## START EXTRACTED RECORDS
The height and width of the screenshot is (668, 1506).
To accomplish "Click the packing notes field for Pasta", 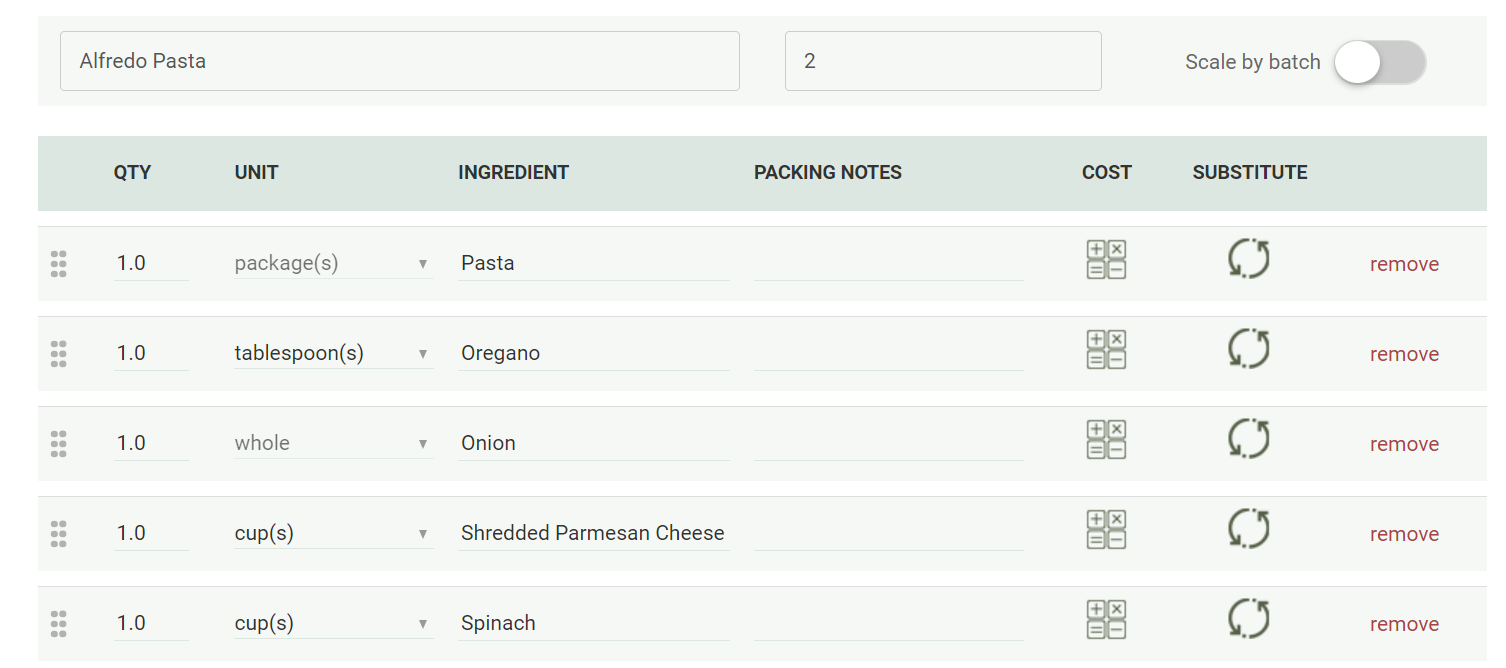I will tap(888, 263).
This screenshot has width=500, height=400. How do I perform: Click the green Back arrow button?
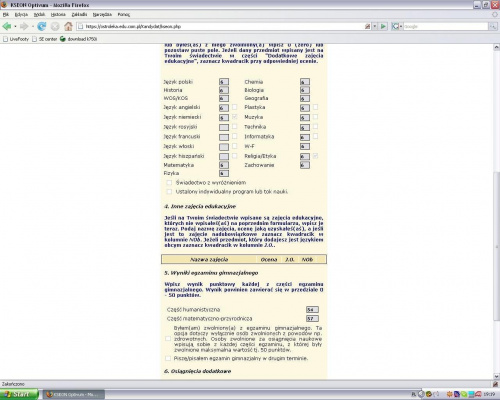[6, 26]
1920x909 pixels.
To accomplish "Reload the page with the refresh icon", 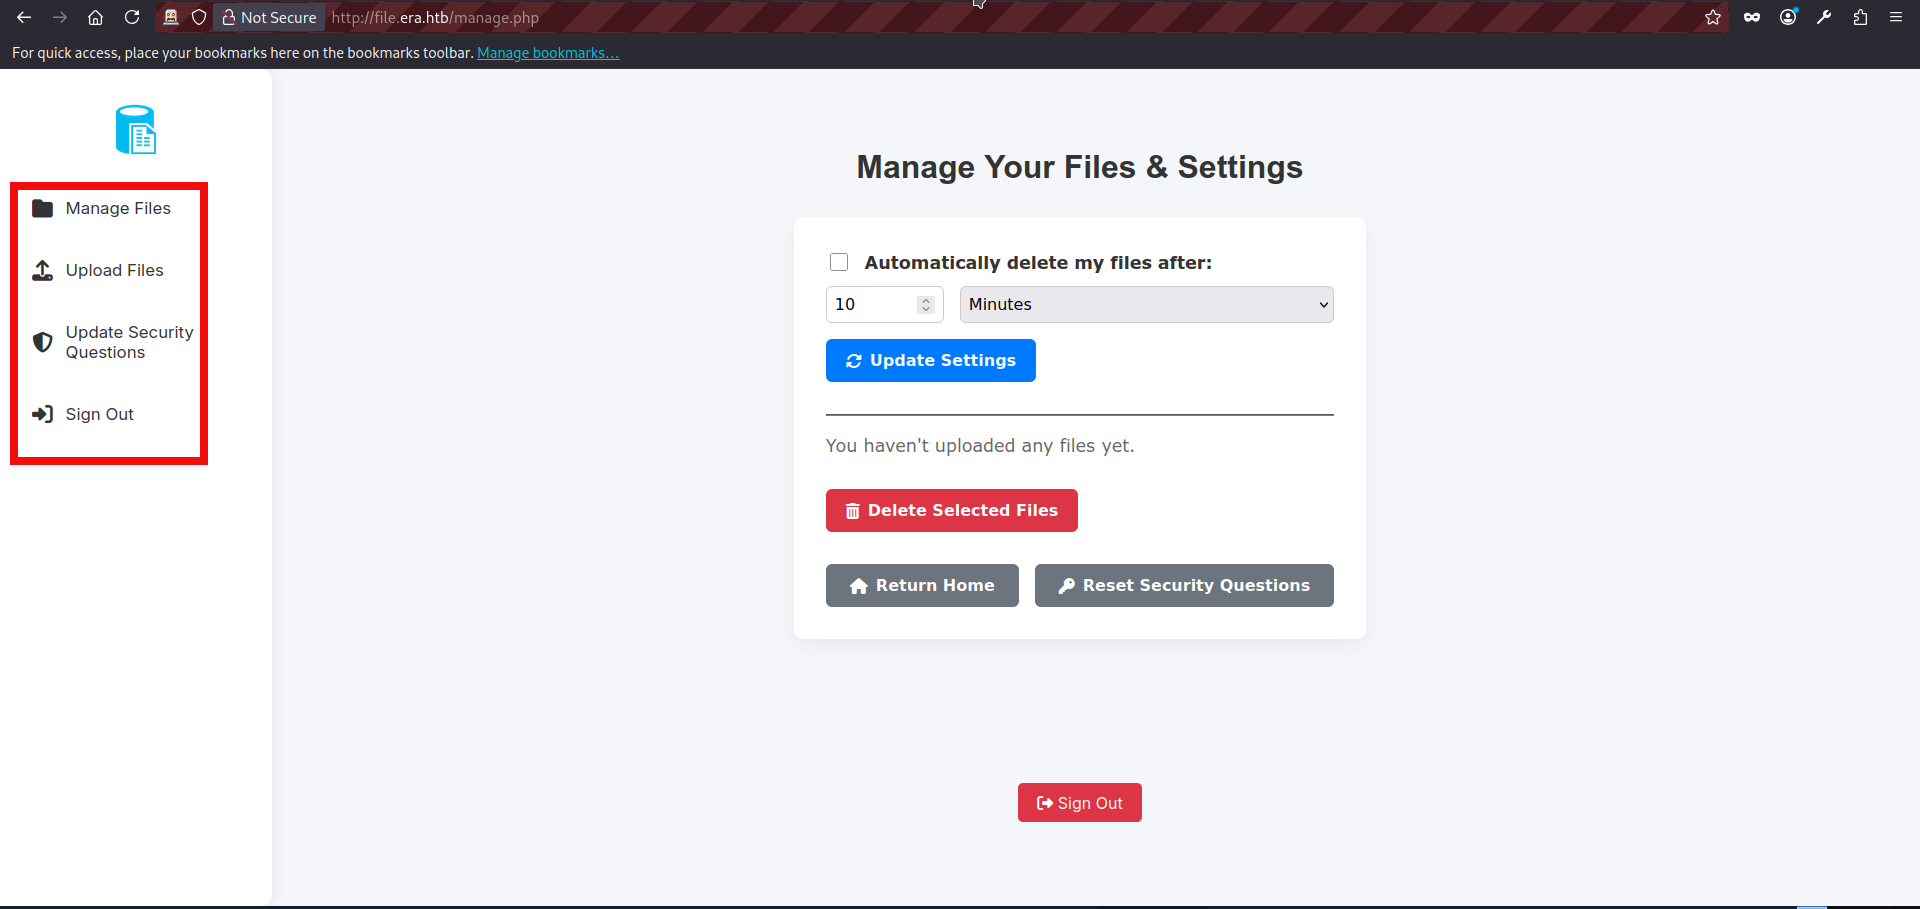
## END EXTRACTED RECORDS
__EXERCISE DESCRIPTION__
Pull out every line of the records that contains the string "height". Case counts.

__THE SOLUTION__
The height and width of the screenshot is (668, 1506).
This screenshot has width=500, height=400. How do I perform: Click the green Back arrow button?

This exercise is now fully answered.